PROBLEM 1 =>
In the passage on cover songs, why was a song often recorded in several different genres during the pre-rock era?
PROBLEM 2 =>
Write the next part of the passage on cover songs, picking up after its final sentence.

***** TEXT SEGMENT

You say yourself that the wedding band stereotype "presumes that talent only counts in original music, and not necessarily in original or interesting--or even merely faithful--interpretations of other folks' music." This is a stupid presumption and is one of the most destructive "gifts" to our musical culture from the post-Beatlemania rock era. I don't think anyone previously ever saw any necessity in writer and performer being one and the same person, except in that it made for more royalties.
I think it's interesting to consider the concept of a "cover." In the pre-rock era, when the term "cover" was used, I think it almost always indicated a version of a hot new song released soon after the first version, in the hopes of either siphoning sales from the first, or at least benefiting from its transient appeal.
A new song might appear in a Broadway show, bust out on a hit record by performer A, and inspire performers B and C to record the same song immediately to ride the hit's coattails. It also wasn't uncommon for a song to be recorded in various genres, as when Dinah Washington recorded a Hank Williams number. The presumption was usually that the audiences were more or less separate, and each audience would rather hear the song performed in a style to which it was more accustomed.
In neither case, however, was the recording of a "cover" likely to be seen as somehow dubious or inartistic. (It might be resented on a commercial basis if it did in fact horn in on the original record's sales, as it did when major labels started having white people like Georgia Gibbs and Pat Boone perform slick, denatured versions of R&B by people like Lavern Baker and Little Richard in order to grab back young white record buyers.) Generally, the song would have been written by a professional songwriter who did not make records of his own, or at least didn't expect them to be hits. Anyone was entitled to interpret the song and lay his interpretation before the mass audience to laud or ignore. When a songwriter was in fact also a successful performer, as in the Hank Williams case, his writing was still seen as fair game for anyone--he was happy to make royalties off it, after all, and the reason he was writing his own songs was that he was very GOOD at writing them. He wrote great songs which could be made into plenty of good records that didn't all sound the same. Dinah Washington's being an obvious example! He was a songwriter AS WELL AS a performer--he wasn't just writing songs to have something to play himself.

**********
***** DATA SHOWN

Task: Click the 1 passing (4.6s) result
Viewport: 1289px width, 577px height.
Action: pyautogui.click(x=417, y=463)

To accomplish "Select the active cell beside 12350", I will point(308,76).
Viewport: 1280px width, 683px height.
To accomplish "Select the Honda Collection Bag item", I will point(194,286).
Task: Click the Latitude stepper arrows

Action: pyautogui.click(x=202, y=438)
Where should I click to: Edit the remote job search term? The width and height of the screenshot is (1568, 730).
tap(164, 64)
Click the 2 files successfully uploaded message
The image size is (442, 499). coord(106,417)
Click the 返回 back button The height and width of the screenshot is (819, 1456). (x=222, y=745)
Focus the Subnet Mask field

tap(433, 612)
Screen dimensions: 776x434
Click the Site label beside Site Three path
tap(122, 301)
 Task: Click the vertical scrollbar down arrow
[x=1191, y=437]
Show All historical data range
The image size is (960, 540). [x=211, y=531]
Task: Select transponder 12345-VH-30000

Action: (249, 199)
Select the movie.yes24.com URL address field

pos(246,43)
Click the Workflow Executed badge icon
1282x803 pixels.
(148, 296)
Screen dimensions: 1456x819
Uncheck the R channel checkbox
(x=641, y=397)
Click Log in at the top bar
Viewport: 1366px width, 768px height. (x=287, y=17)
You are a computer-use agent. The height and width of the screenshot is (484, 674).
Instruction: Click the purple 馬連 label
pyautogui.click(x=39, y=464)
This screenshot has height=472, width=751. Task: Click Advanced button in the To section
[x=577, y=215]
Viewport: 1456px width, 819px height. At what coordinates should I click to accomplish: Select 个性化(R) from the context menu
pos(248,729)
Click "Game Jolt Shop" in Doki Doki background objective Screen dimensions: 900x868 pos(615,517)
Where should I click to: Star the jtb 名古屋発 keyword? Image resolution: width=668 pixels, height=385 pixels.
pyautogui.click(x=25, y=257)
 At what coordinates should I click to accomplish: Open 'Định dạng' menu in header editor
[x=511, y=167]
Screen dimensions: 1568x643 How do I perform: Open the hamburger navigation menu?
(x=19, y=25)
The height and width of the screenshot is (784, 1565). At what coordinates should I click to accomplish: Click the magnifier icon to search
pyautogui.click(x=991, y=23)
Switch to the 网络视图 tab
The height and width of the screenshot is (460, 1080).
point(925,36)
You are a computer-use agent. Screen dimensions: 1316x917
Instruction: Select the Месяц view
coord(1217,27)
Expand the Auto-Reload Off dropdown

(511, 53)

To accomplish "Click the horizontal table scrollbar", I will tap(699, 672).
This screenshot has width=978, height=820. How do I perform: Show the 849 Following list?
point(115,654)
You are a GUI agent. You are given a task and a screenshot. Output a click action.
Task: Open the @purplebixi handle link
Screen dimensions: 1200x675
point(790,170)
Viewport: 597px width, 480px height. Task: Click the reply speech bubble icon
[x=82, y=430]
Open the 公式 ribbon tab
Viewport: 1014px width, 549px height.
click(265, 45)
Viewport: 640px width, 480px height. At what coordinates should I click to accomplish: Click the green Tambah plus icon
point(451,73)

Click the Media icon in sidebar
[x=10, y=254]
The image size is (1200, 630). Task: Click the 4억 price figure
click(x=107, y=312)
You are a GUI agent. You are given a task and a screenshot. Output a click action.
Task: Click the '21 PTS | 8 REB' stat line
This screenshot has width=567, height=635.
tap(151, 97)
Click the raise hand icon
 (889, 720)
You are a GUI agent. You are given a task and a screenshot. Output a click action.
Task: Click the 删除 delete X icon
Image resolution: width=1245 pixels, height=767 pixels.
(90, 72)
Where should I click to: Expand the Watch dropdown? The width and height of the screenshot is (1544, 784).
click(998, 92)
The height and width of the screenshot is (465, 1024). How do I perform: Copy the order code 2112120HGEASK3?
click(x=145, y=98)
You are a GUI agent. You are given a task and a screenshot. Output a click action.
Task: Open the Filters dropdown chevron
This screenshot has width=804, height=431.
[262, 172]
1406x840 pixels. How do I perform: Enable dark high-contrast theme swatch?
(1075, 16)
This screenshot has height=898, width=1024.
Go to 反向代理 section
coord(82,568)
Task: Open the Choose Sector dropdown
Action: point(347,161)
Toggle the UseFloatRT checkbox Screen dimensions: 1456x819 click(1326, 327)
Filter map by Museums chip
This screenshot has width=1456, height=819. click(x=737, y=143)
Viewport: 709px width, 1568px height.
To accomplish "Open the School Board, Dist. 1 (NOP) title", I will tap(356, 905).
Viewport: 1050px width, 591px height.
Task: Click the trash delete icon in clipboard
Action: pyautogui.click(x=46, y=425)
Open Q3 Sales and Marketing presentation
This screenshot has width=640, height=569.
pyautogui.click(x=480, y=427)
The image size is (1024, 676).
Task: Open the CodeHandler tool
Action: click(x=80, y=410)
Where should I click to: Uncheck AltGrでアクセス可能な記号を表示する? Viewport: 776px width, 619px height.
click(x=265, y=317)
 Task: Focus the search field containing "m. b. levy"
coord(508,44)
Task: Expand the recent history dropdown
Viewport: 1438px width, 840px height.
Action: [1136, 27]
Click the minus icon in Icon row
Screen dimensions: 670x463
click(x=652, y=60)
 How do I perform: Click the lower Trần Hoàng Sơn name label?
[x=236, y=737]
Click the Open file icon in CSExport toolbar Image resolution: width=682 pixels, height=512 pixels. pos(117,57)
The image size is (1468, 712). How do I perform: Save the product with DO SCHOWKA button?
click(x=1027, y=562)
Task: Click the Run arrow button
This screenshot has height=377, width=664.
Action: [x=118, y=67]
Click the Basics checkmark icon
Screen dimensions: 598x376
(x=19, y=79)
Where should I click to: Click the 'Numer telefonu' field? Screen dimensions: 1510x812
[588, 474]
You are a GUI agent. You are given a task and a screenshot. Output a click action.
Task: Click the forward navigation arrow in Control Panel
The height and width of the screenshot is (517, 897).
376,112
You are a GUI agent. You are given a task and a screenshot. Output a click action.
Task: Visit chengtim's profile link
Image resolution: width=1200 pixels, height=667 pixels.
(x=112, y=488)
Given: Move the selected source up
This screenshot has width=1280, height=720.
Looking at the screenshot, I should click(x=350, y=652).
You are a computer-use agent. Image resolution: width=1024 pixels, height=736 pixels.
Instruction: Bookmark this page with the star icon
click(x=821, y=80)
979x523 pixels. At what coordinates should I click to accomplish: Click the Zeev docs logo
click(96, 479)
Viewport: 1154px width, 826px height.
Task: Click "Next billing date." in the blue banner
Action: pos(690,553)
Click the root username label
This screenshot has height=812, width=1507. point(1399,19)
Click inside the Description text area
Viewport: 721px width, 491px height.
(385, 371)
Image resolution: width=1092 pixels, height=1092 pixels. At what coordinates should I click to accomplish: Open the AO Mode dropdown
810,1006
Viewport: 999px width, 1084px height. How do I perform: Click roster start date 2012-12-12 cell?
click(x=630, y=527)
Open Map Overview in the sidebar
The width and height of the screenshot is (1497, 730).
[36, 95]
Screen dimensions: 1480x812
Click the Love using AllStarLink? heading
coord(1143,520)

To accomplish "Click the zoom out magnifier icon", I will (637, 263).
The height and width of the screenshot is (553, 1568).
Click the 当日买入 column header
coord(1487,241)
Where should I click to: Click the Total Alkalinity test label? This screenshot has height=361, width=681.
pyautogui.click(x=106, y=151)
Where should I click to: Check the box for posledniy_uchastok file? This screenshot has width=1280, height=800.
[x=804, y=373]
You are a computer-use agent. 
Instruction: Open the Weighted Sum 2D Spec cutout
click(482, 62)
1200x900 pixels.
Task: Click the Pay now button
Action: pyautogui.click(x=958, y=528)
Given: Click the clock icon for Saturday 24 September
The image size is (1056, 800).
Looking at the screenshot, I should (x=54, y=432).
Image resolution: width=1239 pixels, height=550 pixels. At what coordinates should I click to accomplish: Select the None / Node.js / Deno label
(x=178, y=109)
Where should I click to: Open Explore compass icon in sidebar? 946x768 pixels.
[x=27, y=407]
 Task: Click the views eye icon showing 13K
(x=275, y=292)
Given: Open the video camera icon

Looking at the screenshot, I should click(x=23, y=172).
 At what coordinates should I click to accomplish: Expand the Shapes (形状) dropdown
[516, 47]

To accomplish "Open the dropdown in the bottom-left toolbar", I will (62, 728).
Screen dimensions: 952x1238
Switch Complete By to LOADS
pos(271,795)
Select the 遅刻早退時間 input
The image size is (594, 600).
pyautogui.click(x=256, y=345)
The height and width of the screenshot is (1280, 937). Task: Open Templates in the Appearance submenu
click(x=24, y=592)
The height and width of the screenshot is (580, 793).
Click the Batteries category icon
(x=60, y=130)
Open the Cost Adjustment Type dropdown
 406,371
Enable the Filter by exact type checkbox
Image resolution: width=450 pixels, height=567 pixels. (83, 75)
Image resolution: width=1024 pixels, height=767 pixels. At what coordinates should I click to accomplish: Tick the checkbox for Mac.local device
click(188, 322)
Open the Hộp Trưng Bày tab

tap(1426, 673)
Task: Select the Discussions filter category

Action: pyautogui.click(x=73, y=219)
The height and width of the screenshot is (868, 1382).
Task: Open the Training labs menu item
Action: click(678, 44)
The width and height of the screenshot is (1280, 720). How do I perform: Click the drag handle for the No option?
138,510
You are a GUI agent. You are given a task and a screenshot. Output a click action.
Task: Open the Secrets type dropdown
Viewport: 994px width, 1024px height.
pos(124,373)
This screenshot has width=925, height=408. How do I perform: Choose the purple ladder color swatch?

**********

TASK RESPONSE 1 =>
The audiences for different genres were presumed to be more or less separate, and each audience was thought to prefer hearing a song in the style it was more accustomed to. Dinah Washington's recording of a Hank Williams number is one example.

TASK RESPONSE 2 =>
Other than the passing commercial problem of stepping on an original release's toes, the concept of "covering" was pretty irrelevant in the pre-rock era. A song was a song, and didn't belong to any one artist (with certain exceptions, of course, like "Rocking Chair" and Mildred Bailey, or "Strange Fruit" and Billie Holliday.) Songs were written by professional or sometimes amateur writers, and plugged, and matched with performers by A&R men, and recorded. For a long time there was in fact an assumption that there was little point in recording a song recorded more than a year ago or so, but that was because the music men assumed the public would no longer be interested in a song that was yesterday's news. The song was the focus, not its association with a particular performer. Eventually the concept of the "standard" arose, which made certain songs independent of both time and artist affiliation--they'd be recorded again and again, and while certain renditions would be prized and remembered, the songs didn't "belong" to anyone.
Further, the excitement of popular vocal music then would be in the collison between song and singer (and arranger, and band). Did it matter that Billie Holliday wrote almost none of her songs? Of course not. The better of the songs she did (some of them were pretty mundane) were nimbly written songs about real emotions, and she had experienced the emotions and could connect with them, express them. Maybe she might subtly comment on the text in her tone or phrasing, making possibly a level of interest that wouldn't be there if she had written the song. When she recorded a good song that she "felt," she was expressing herself even if not singing autobiography. Personal expression in the literal singer-songwriter sense is vastly overrated. Performer, 99 times out of 100 I honestly am not interested in you as a person, so if that song you wrote doesn't entertain me, don't hold your breath waiting for me to give you money. Find a song by someone else that speaks to you and that you can do something with and call me back.
I think one key difference between then and now is that the song used to loom much larger in the industry. A popular song was probably written to a formula of sorts but into the best ones went the imaginations and training of very bright men and women who were specialists at what they did. If you had the copyright to a song you wanted to get it recorded by as many people as possible. People would buy records for the song, not really caring about the artist, much more than they do now. On the popular radio show "Your Hit Parade," the most popular songs were performed by in-house performers, live--they didn't play the hit records. Songs were much more than simply proprietary material for a single band.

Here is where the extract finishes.